• What you need to do: Show each line below that contains the string "input".

Start Provided entries

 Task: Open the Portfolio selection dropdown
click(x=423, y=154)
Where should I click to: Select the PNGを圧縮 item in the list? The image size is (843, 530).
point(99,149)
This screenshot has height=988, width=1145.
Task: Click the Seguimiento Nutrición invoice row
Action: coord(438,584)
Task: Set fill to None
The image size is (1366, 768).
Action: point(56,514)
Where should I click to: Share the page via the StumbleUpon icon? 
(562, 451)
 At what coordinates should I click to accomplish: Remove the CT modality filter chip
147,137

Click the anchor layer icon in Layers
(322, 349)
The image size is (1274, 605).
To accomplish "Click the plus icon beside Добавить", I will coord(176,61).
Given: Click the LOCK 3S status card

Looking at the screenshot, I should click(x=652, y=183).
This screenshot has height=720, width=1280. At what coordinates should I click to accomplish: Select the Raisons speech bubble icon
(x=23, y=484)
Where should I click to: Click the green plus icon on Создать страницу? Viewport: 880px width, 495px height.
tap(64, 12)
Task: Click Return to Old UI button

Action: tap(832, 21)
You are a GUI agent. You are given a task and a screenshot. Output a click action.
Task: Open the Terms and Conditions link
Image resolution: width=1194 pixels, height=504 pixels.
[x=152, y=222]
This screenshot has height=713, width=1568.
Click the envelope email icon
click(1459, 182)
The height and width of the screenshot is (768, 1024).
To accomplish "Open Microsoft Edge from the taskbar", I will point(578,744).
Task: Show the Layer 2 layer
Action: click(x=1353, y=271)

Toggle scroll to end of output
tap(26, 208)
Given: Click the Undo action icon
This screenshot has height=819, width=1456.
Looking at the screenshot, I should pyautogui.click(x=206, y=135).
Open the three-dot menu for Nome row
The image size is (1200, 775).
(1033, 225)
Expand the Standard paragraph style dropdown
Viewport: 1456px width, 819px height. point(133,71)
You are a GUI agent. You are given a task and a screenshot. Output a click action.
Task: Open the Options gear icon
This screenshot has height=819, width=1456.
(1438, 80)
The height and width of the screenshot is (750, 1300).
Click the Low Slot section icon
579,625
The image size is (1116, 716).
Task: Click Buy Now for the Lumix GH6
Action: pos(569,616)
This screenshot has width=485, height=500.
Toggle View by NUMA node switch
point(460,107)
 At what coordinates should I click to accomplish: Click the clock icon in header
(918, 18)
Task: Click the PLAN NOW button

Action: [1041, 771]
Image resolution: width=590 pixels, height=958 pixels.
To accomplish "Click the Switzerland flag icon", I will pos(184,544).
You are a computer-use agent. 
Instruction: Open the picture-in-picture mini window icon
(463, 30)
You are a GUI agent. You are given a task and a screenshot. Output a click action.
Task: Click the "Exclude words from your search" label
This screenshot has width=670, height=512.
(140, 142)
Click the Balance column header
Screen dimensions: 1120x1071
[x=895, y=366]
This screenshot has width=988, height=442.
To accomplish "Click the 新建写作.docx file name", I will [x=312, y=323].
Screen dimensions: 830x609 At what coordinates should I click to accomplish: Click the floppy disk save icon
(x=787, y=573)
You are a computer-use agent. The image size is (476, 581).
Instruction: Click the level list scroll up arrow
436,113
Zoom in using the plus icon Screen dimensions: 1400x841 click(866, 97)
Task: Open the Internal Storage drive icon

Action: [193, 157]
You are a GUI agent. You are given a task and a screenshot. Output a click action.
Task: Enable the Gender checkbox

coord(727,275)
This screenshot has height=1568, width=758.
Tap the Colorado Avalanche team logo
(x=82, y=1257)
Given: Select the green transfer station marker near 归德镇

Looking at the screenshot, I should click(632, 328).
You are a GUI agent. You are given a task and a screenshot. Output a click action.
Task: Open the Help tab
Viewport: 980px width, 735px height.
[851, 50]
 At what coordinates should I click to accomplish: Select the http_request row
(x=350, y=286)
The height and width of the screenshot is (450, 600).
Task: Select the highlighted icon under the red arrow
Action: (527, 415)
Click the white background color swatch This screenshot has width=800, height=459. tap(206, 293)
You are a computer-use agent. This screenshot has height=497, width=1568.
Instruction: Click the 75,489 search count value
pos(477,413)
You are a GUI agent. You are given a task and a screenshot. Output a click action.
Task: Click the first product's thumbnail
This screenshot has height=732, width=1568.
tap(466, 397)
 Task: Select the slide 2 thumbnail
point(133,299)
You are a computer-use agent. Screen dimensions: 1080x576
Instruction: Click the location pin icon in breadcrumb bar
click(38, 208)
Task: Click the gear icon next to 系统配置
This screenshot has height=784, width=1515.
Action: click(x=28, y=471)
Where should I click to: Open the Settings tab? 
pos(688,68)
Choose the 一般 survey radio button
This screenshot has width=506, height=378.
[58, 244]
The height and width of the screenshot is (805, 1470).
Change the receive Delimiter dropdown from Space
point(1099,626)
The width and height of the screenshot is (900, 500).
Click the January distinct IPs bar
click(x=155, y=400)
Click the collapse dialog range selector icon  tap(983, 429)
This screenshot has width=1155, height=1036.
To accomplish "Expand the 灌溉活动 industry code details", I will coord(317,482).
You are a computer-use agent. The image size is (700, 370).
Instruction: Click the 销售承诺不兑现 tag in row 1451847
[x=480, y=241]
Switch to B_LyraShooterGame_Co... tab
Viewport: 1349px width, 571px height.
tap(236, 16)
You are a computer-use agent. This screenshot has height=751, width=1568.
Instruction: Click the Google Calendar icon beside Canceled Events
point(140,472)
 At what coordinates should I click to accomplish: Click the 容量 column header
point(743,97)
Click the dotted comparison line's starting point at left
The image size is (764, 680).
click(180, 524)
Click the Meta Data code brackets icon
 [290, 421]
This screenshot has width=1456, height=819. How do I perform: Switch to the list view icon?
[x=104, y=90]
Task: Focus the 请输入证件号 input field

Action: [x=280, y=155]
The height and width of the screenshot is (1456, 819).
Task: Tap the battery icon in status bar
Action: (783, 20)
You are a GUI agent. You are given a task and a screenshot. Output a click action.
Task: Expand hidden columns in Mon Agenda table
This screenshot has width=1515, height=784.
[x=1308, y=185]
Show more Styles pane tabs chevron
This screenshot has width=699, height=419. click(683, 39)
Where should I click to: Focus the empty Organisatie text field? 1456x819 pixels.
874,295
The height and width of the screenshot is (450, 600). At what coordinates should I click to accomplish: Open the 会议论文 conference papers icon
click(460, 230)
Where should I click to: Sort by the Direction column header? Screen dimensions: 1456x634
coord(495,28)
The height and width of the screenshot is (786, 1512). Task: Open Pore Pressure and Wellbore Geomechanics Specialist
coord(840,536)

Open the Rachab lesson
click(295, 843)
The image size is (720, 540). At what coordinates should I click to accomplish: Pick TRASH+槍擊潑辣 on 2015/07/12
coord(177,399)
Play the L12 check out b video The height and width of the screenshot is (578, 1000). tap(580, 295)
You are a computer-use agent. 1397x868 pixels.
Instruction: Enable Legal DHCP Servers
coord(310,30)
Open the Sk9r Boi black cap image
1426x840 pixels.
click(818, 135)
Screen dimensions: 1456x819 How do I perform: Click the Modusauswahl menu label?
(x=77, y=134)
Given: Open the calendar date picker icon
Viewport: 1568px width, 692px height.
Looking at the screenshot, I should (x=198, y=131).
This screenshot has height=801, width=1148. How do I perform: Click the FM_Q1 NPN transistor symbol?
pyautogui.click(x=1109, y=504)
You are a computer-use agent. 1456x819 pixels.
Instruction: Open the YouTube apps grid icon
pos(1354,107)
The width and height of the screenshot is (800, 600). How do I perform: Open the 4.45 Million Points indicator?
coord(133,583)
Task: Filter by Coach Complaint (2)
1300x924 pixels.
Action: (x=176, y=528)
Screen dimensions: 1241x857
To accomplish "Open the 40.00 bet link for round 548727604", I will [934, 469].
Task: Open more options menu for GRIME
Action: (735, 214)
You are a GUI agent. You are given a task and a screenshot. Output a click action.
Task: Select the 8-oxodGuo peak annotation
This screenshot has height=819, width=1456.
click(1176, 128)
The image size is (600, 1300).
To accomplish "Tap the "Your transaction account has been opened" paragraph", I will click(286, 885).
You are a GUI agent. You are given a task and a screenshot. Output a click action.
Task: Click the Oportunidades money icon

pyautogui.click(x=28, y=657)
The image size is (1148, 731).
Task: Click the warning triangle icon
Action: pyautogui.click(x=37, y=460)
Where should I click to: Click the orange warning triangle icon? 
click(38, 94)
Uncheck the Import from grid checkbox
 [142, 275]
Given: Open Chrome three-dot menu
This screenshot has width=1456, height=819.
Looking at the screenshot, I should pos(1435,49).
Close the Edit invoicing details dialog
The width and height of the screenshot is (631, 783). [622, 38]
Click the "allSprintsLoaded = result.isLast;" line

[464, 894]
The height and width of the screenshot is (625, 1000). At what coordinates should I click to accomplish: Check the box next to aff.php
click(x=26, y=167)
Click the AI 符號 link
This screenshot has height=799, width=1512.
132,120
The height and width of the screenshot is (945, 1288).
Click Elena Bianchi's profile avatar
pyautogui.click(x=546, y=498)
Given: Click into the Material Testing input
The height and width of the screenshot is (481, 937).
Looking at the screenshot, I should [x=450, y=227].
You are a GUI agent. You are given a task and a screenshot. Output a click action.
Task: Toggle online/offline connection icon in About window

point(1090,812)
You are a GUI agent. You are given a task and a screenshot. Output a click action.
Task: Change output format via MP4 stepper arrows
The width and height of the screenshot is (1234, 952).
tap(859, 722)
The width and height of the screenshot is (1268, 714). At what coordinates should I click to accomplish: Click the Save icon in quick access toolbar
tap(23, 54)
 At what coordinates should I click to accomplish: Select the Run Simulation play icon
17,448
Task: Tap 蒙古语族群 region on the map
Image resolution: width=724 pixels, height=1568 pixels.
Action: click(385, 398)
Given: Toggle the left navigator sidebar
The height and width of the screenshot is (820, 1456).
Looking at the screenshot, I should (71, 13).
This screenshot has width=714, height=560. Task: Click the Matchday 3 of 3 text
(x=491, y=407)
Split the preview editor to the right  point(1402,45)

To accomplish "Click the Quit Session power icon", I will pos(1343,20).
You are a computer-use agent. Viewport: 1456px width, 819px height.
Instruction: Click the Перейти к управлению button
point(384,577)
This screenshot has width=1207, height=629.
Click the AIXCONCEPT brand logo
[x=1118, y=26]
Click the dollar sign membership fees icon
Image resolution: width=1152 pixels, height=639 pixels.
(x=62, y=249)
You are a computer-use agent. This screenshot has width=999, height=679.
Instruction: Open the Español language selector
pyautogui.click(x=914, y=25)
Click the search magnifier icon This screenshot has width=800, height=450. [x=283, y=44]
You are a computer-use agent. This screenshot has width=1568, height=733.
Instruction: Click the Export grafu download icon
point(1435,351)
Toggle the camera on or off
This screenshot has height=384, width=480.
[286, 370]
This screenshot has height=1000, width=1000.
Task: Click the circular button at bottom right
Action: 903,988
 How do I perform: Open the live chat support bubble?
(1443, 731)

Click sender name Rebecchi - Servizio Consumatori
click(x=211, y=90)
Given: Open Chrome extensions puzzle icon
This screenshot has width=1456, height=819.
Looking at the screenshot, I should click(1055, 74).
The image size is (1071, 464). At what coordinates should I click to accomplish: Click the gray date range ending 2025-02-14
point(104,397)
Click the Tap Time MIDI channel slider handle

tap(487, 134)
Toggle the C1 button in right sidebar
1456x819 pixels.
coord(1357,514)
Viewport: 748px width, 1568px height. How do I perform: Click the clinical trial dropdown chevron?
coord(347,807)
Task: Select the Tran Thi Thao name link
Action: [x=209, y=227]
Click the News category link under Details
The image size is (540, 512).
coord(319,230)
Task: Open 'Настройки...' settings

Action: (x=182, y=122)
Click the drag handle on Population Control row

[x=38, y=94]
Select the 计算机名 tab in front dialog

End Provided entries

• Reply to the exercise:
Task: Focus the 请输入证件号 input field
Given: Click into the Material Testing input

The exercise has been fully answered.